(815c) Experimental and in Silico Analysis of Competitive Metabolic Network Structure-Function Relationships
AIChE Annual Meeting
2013
2013 AIChE Annual Meeting
Food, Pharmaceutical & Bioengineering Division
Modeling Approaches for Biological Phenomena
Friday, November 8, 2013 - 1:04pm to 1:21pm
Experimental and theoretical analyses of Escherichia coli cultured under nutrient limiting conditions were used to evaluate ecologically competitive metabolic network structure-function relationships relevant to designing bioprocesses or controlling problematic pathogens.
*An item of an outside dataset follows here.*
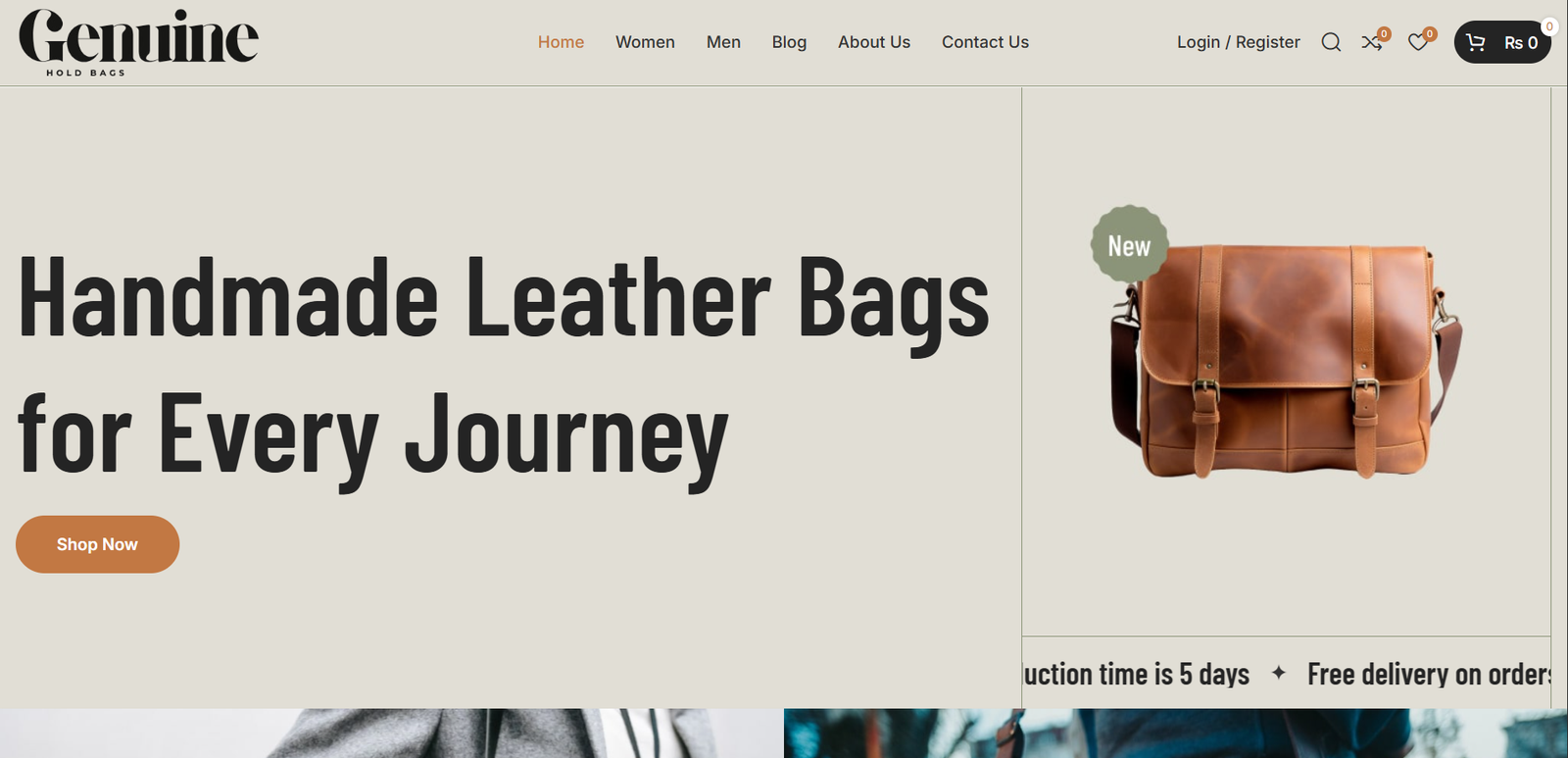The width and height of the screenshot is (1568, 758).
Task: Open the About Us page
Action: (x=874, y=42)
An in silico analysis of central metabolism was used to identify resource allocation strategies that maximize fitness through molecular-level tradeoffs in pathwayresource requirements and metabolic efficiency. The in silico predictions were tested using physiological and proteomic data collected from E.coli cultures grown using 12 distinct nutrient-limited chemostat conditions. Consistent with theory, experimental data demonstrated that under iron-, nitrogen-, or carbon-limited growth conditions E. coli regulates its metabolism to invest the limiting resource competitively at the cost of other resources like for instance electron donor. The economics-based analysis quantified a continuum of resource allocation strategies that permit competitive cellular functioning under gradients of nutrient scarcities. The results provide a theoretical basis for adaptive optimality as well as metabolic simplicity, and additionally suggest engineering blueprints to redirect metabolism for industrial applications.